Lingkar.co – Ketua Badan Pengawas Pemilu (Bawaslu) Provinsi Jawa Tengah (Jateng), Muhammad Amin mengungkapkan tentang kerawanan dan tren menjelang Pemilu yang mengarah pada kesenjangan atau polarisasi di tengah masyarakat.
“Polarisasi, ini bakal terjadi, ada juga politik uang, politik identitas,” katanya.
Ia memaparkan hal itu saat menjadi narasumber Peran Media dalam Penguatan Demokrasi 2024 yang digelar Badan Kesbangpol Jawa Tengah bersama Insan Pers Jawa Tengah hari ini, Kamis (9/3/202) di Cafe Ombekene, Kota Semarang Jawa Tengah
“Isu-isu terkini tentang Pemilu tertutup, keputusan PN Jakarta Pusat,”
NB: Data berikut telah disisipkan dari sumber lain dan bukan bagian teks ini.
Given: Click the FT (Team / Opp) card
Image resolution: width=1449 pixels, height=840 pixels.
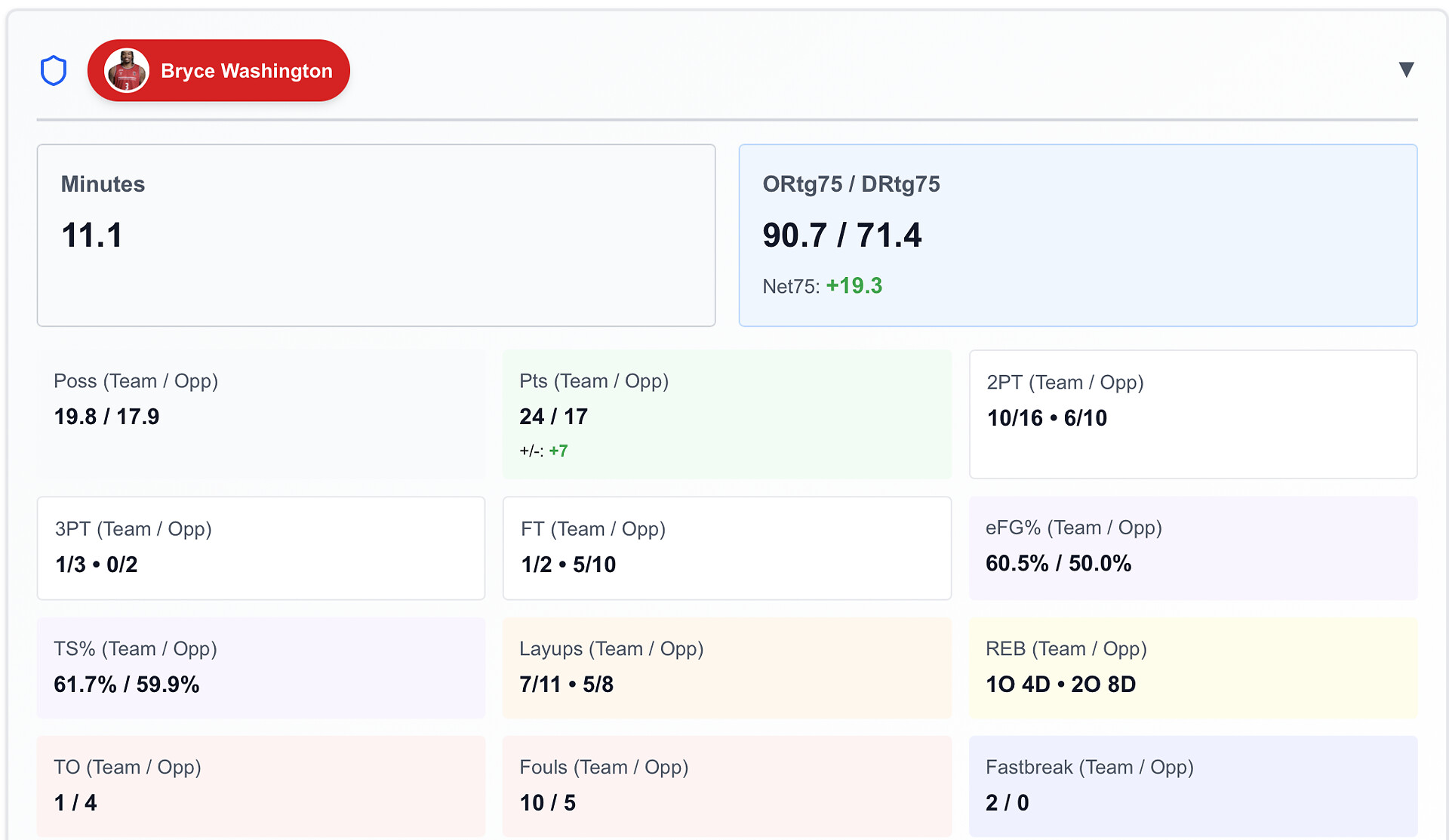Looking at the screenshot, I should coord(726,548).
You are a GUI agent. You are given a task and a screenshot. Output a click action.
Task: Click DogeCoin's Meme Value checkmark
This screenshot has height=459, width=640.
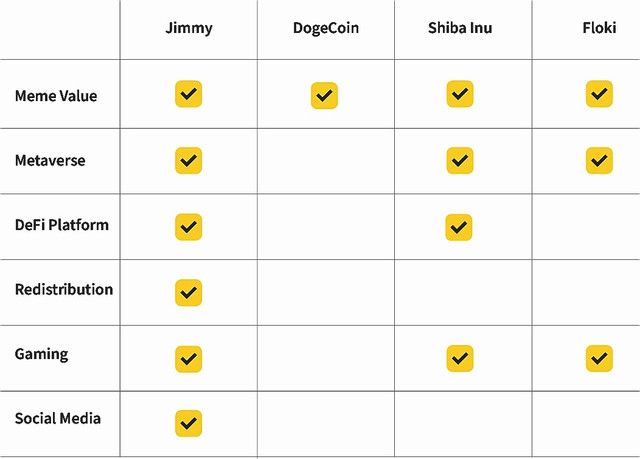point(324,96)
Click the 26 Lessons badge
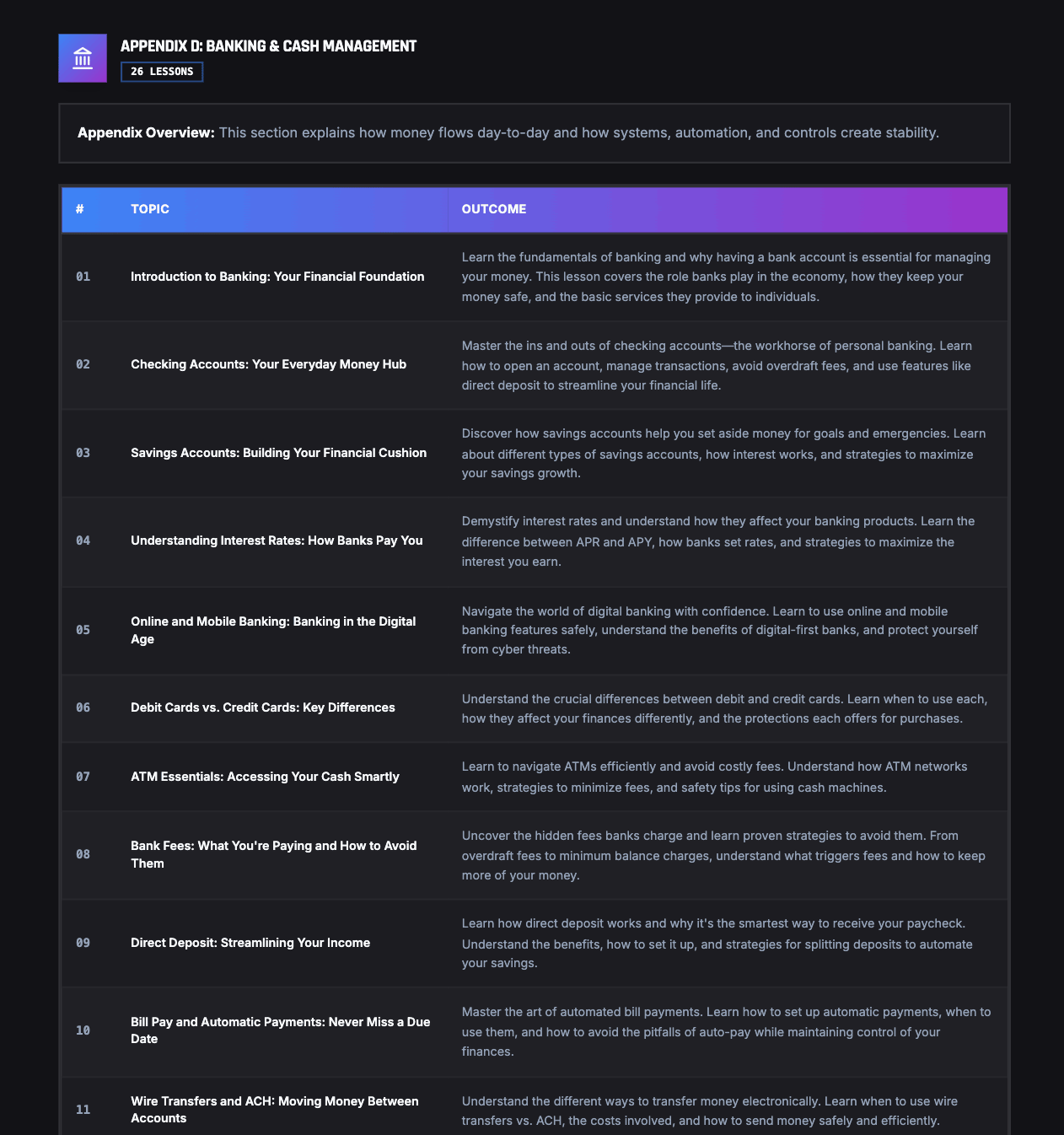The height and width of the screenshot is (1135, 1064). [162, 72]
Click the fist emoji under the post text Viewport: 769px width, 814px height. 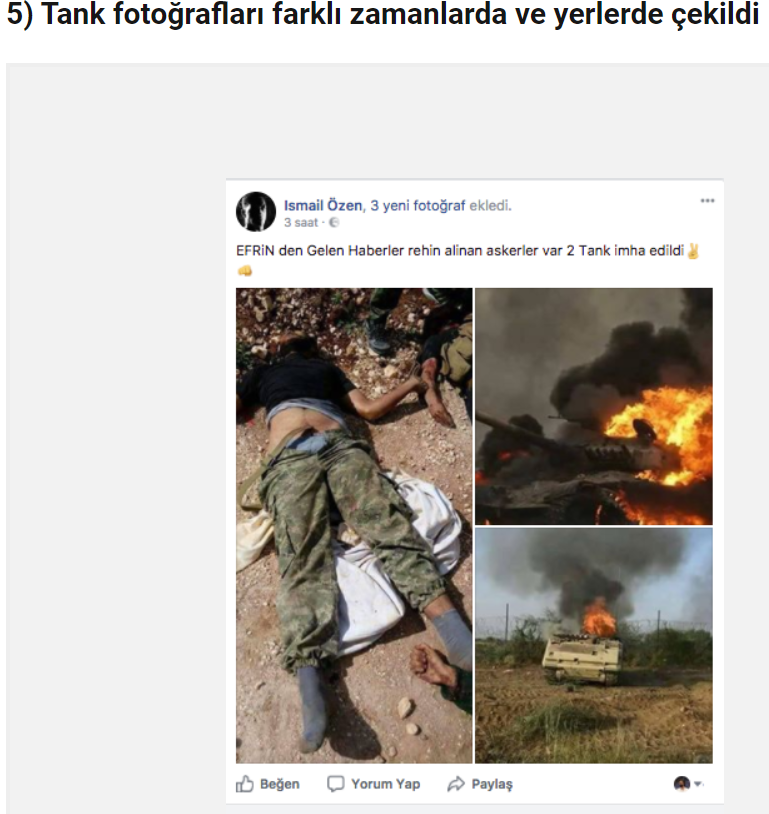coord(245,270)
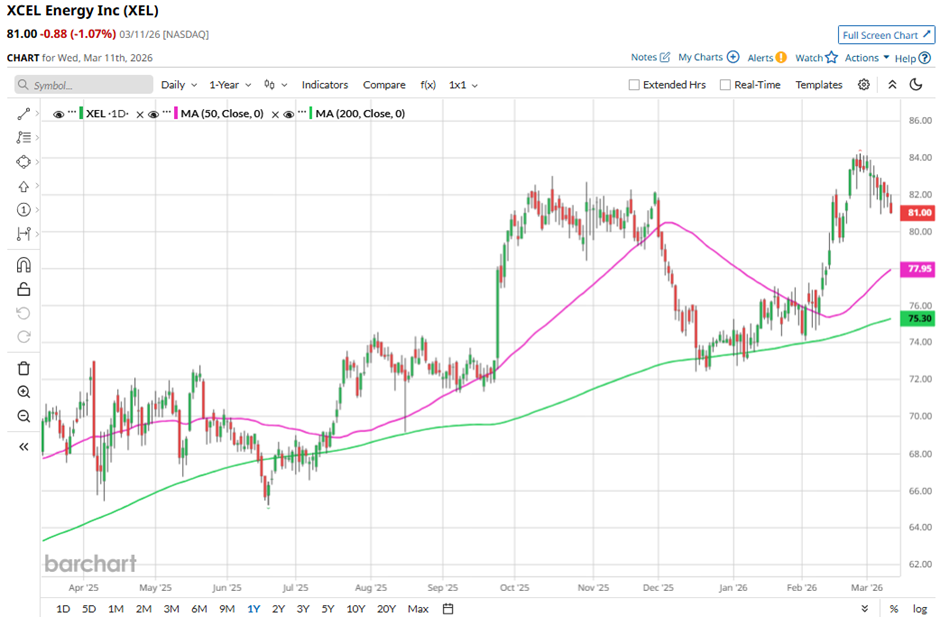Viewport: 940px width, 617px height.
Task: Click the lock drawings icon
Action: coord(24,289)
Bawaslu Jateng juga terus menggalang peran partisipasi masyarakat sebagai relawan untuk ikut serta dalam pemantauan pemilu. Mereka sudah mengikuti sekolah kader pengawas.
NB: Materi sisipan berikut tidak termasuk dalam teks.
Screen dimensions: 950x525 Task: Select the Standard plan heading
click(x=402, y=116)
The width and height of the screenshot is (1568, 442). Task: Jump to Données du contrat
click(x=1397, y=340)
Selain pengawas partisipatif, Amin juga menyebut beberapa organisasi mahasiswa yang telah ambil bagian untuk kepentingan itu.
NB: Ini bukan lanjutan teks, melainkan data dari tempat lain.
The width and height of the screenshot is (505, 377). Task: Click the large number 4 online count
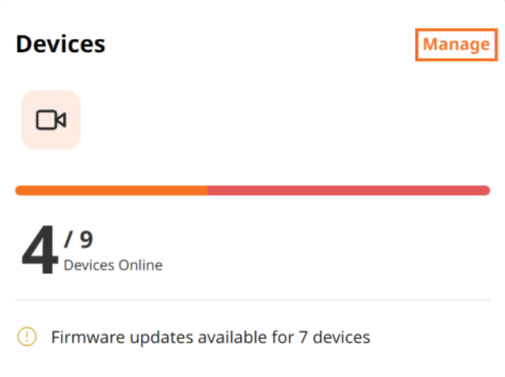click(x=39, y=249)
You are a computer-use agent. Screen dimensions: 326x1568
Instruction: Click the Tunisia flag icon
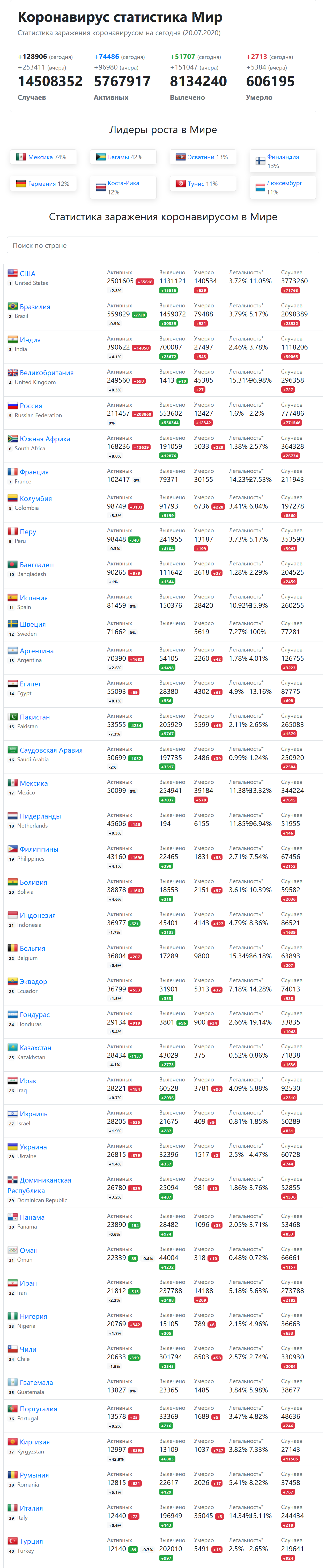click(x=180, y=183)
“Ada PMII, GMNI, Netflik, itu sudah masuk ke kami sebagai pemantau,” ungkapnya.
Dalam kesempatan itu, Amin juga memaparkan sekilas indeks kerawanan Pemilu Jateng, termasuk sedang. Kendati demikian, ada beberapa kabupaten/kota yang memiliki tingkat kerawanan yang tinggi.
“Kota Semarang, Purworejo, Kebumen, Cilacap ini cukup tinggi,” beber Ketua Bawaslu Jateng tersebut.
Ia pun menyebutkan beberapa indikator yang menjadikan kabupaten/kota tersebut masuk dalam kategori kerawanan yang tinggi. Antara lain tingkat partisipasi pemilih
Dikonfirmasi lebih lanjut usai kegiatan, Amin mengatakan kerawanan Pemilu di Purworejo tidak lepas dari dampak Pilkada 2020.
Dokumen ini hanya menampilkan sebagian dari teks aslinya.